O FARISEU E O PUBLICANO (Lc 18, 9–14)
No Evangelho de Lucas, Jesus conta a parábola do fariseu e do publicano: dois homens subiram ao templo para orar.
Nos tempos de Jesus, o fariseu era um homem piedoso e observante da Lei, até mais do que ela exigia, para garantir seu cumprimento. O publicano, ao contrário, era um judeu que cobrava os impostos do Império Romano, colaborava com os ocupantes e costumava enriquecer-se cobrando mais do que o devido. Por isso, era considerado um pecador público.
O fariseu do Evangelho orgulha-se de suas virtudes e despreza os que não são como ele; sua oração é uma constante autoafirmação.
O publicano, por sua vez, reconhece sua fragilidade, sabe-se pecador e implora a misericórdia de Deus. É a sua humildade que o torna justo diante d’Ele.
O fariseu representa a tentação do orgulho espiritual: aquele que se considera justo e se compara aos outros. O publicano, por outro lado, nos mostra o caminho da humildade: não se justifica, não se vangloria, apenas pede compaixão. É a atitude do coração humilde que se deixa transformar, aquele que recebe o perdão e a paz.
Jesus conclui que o publicano voltou para casa justificado, porque, embora pecador, sua oração foi sincera e humilde.
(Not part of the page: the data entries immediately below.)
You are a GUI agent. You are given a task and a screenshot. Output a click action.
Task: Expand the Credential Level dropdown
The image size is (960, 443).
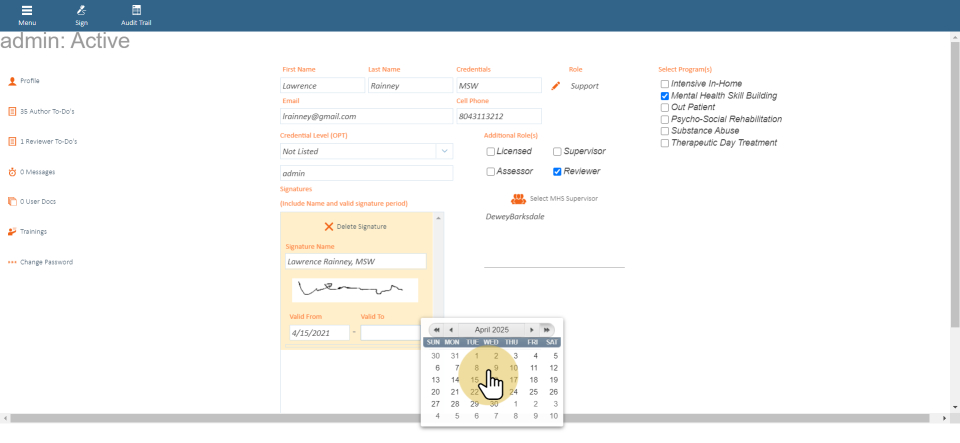click(443, 151)

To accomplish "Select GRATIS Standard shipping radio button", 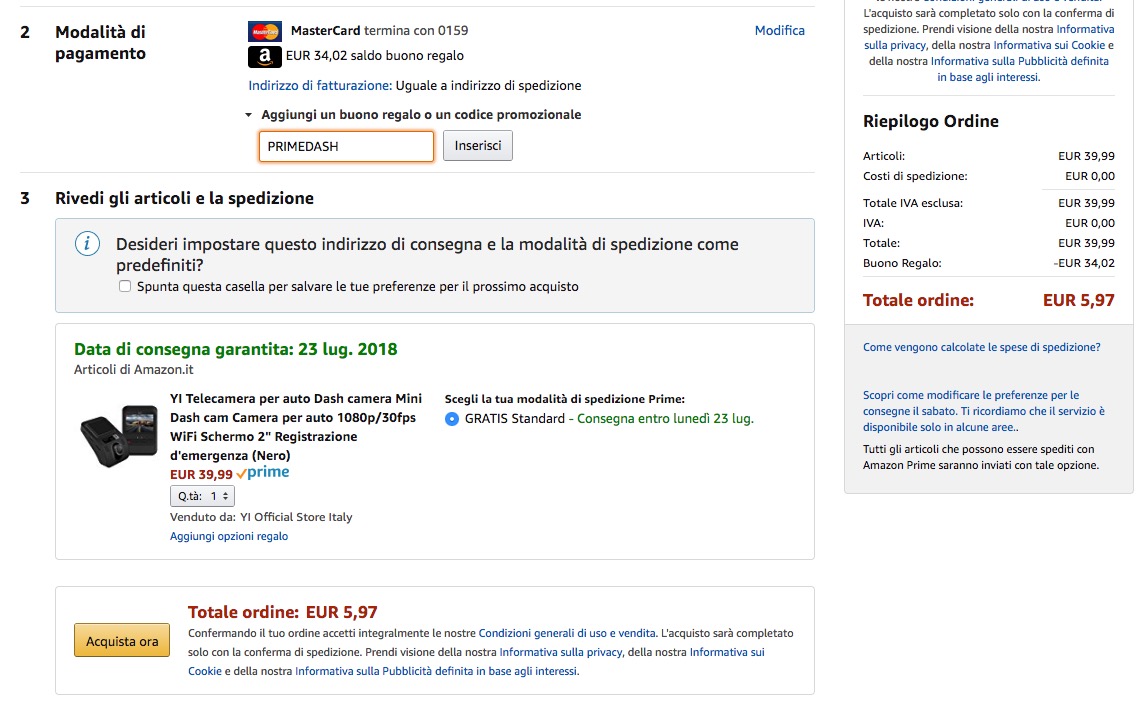I will (x=452, y=419).
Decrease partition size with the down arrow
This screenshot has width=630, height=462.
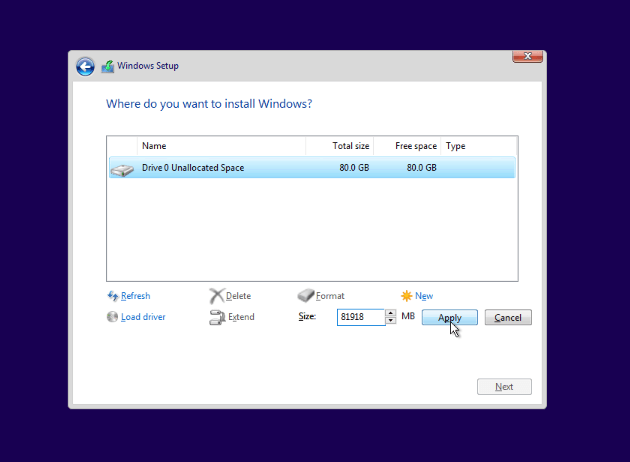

A mensagem de Jesus é profundamente revolucionária: o justo e piedoso será humilhado, enquanto o pecador será exaltado. Isso desconcerta os religiosos e fariseus de todos os tempos, porque mostra que as obras não servem de nada se nos levam à soberba ou a nos considerarmos superiores aos outros. Em cada um de nós convivem o fariseu e o publicano; “o caminho espiritual passa por reconhecê-los”, dirá o jesuíta Xavier Melloni.
Frei Marcos explica isso muito bem em seu artigo “Para Deus ninguém está perdido”: o seguidor de Jesus não é o perfeito, mas aquele que precisa de um Deus que o ame sem que o mereça. “As prostitutas e os pecadores vos precedem no Reino de Deus” (Mt 21,31): não por serem pecadores, mas por reconhecerem isso e precisarem de Deus. O Deus que exige perfeição antes de amar seria um tirano; o Deus de Jesus ama incondicionalmente, sem limite e a todos igualmente.
Nosso coração conhece a soberba do fariseu, e o pecado do publicano também nele habita.
Só na oração sincera, no encontro despido com Deus, pode o nosso ego — que cresceu alimentado pelo orgulho e pelo apego — ver suas resistências vencidas. Ali, no silêncio que apaga o ruído egocêntrico do nosso eu, aparece o esplendor de Deus, o milagre do seu consolo.
Tanta misericórdia nos sobrepuja; não cabe na nossa compreensão limitada do Amor, porque sentimos que, como ao publicano, Ele nos ama mesmo na nossa fraqueza e na nossa traição. Esse amor misericordioso nos dá identidade como Filhos de Deus e nos presenteia com aquela alegria profunda de que fala o Evangelho: “ninguém nos a tirará”. É a alegria do publicano que prova o perdão de Deus; é a alegria do filho pródigo que se funde num abraço eterno com o Pai. É a nossa alegria, vislumbres do “céu prometido”, quando, no nosso NADA, deixamos habitar o TODO de Deus.
Então percebemos o quão vão e inútil é a nossa compreensão farisaica do mundo: quanta energia gasta acumulando méritos ou virtudes, buscando o reconhecimento dos homens e até de Deus, quando, na realidade, como sucede com o publicano, basta render-se ao amor incondicional e eterno de Deus.
Na oração somos semente que cai em terra fértil. É o espaço privilegiado para que morra o fariseu que há em nós, e para que sejamos aquilo a que somos chamados a Ser, nele.